■ Exercise: Rewrite the lines as a numbered list with blank lines left out, starting at the line that has "At what coordinates" and stopping at the end of the items. Leave the pictures out of the answer.

** begin Record extracts **

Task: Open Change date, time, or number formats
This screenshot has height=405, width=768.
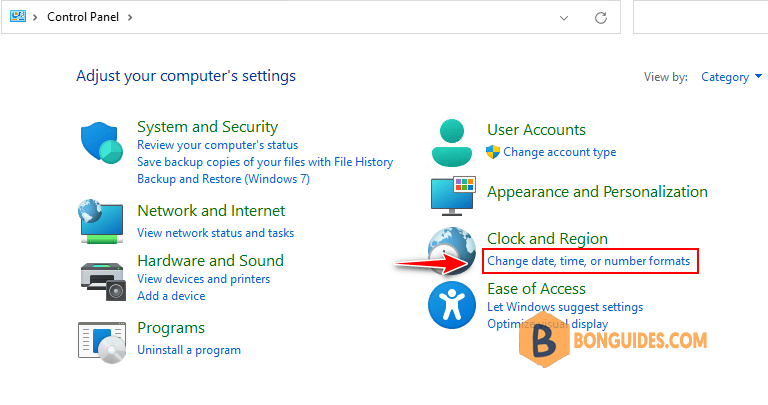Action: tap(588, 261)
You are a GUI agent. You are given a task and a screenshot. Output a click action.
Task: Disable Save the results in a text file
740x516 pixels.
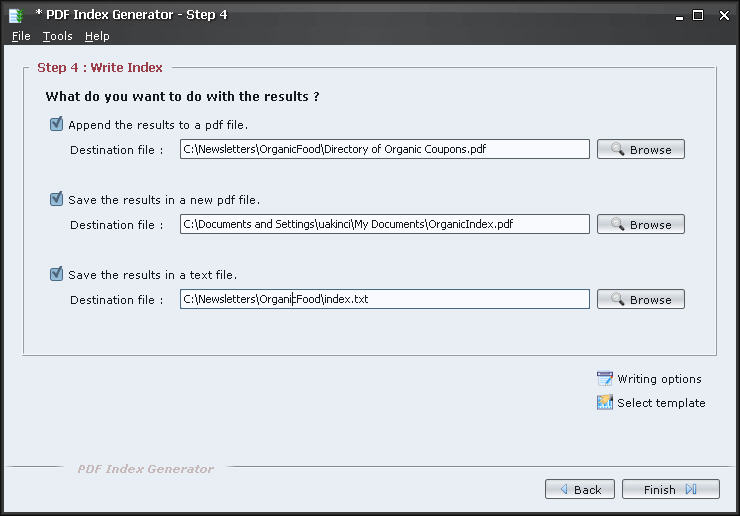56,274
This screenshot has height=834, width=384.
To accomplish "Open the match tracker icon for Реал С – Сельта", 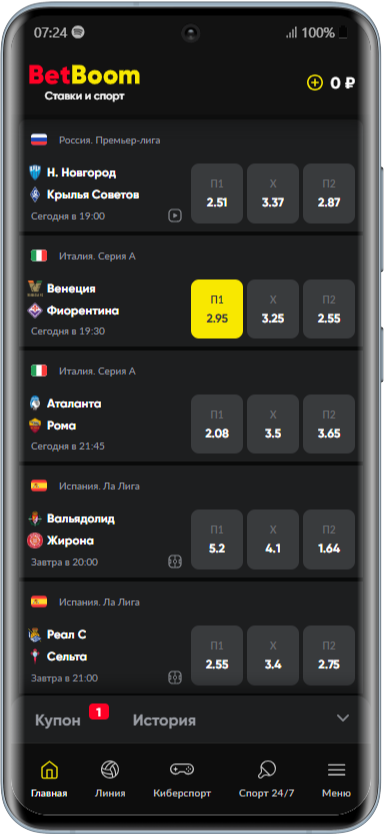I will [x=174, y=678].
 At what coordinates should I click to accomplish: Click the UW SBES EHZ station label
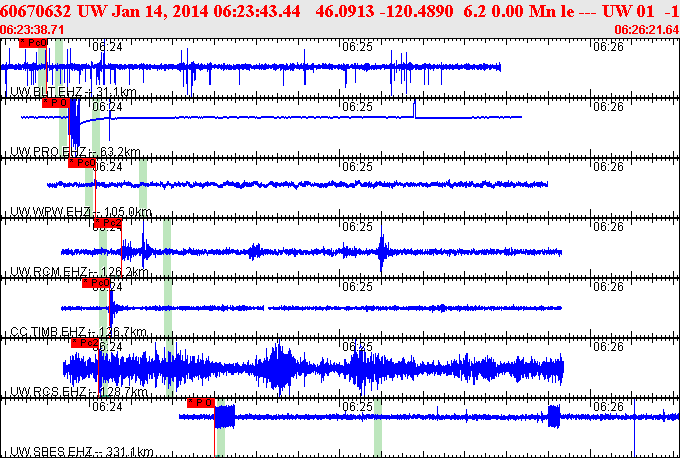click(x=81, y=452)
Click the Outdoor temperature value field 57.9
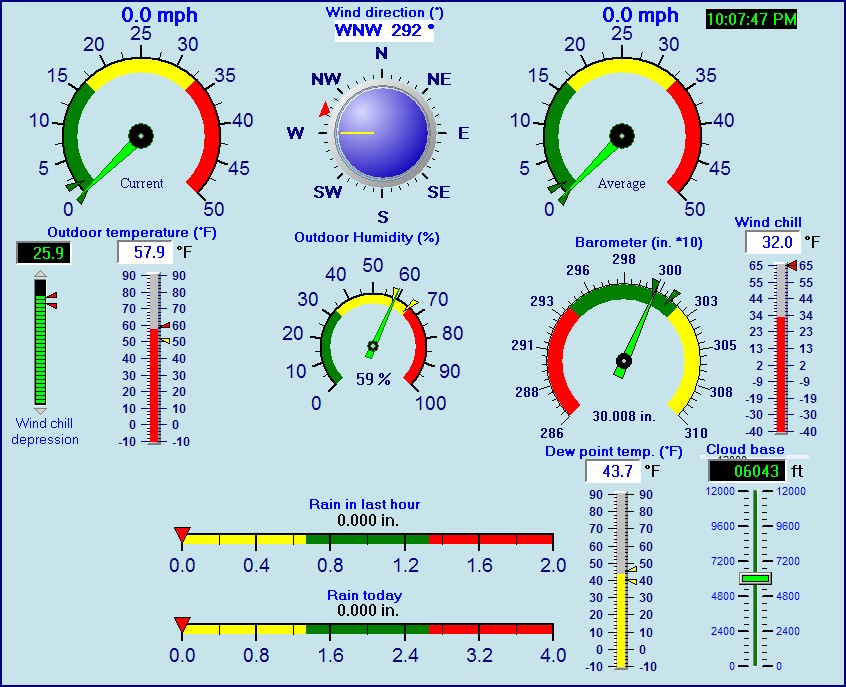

** end Record extracts **

■ Task solution:
1.  At what coordinates should I click to accomplish: Click the UW SBES EHZ station label
2. click(x=81, y=452)
3. Click the Outdoor temperature value field 57.9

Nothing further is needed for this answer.